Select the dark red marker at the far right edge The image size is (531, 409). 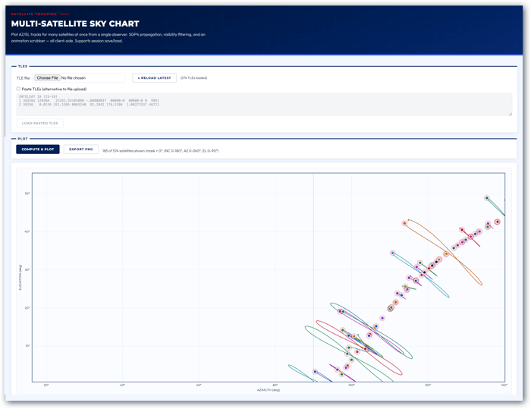point(497,222)
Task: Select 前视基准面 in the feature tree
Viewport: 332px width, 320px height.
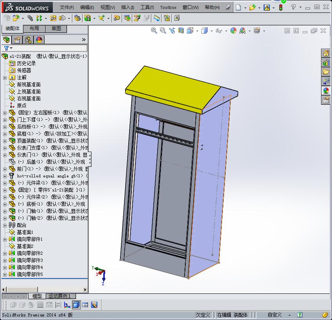Action: tap(29, 84)
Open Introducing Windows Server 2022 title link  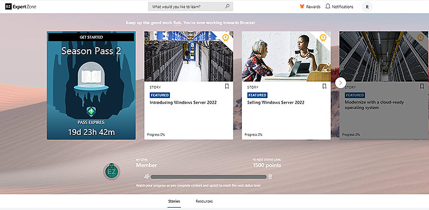[183, 102]
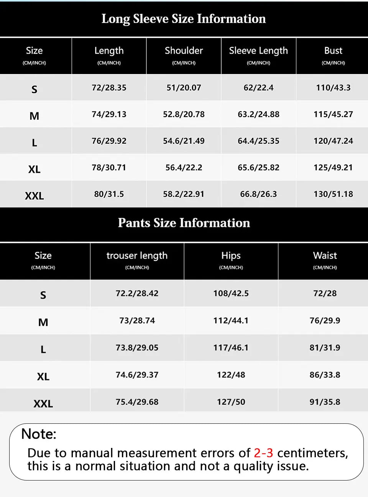Click the long sleeve Length column header
Screen dimensions: 368x497
click(x=109, y=56)
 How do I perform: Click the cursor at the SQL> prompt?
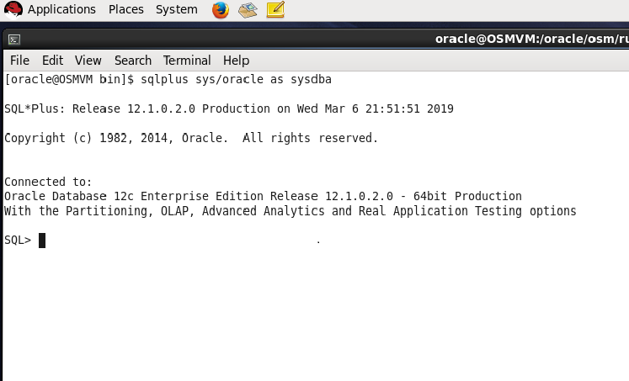(42, 241)
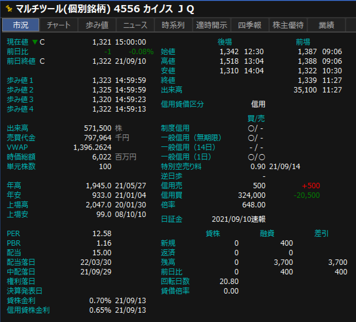Screen dimensions: 356x322
Task: Open the 適時開示 tab
Action: [211, 25]
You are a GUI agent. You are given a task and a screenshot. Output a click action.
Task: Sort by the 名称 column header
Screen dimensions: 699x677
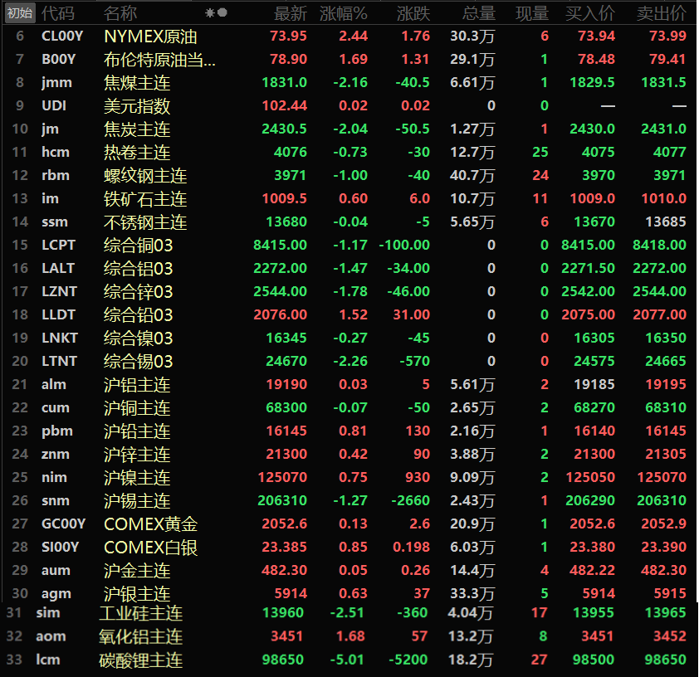click(x=120, y=13)
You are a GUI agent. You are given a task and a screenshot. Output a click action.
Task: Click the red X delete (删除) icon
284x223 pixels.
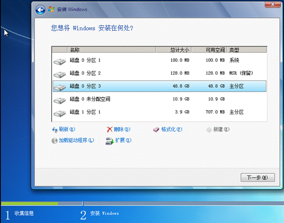pos(110,129)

> _Description of the task_: Final stretch of the data: repeat exactly each line from the one containing "Task: Sort by the 名称 column header" through the last, and omit all pictures.

> _Response box_:
Task: Sort by the 名称 column header
Screen dimensions: 699x677
click(x=120, y=13)
You are a GUI agent. You are given a task and a screenshot. Output a click action.
Task: Click the red X delete (删除) icon
284x223 pixels.
pos(110,129)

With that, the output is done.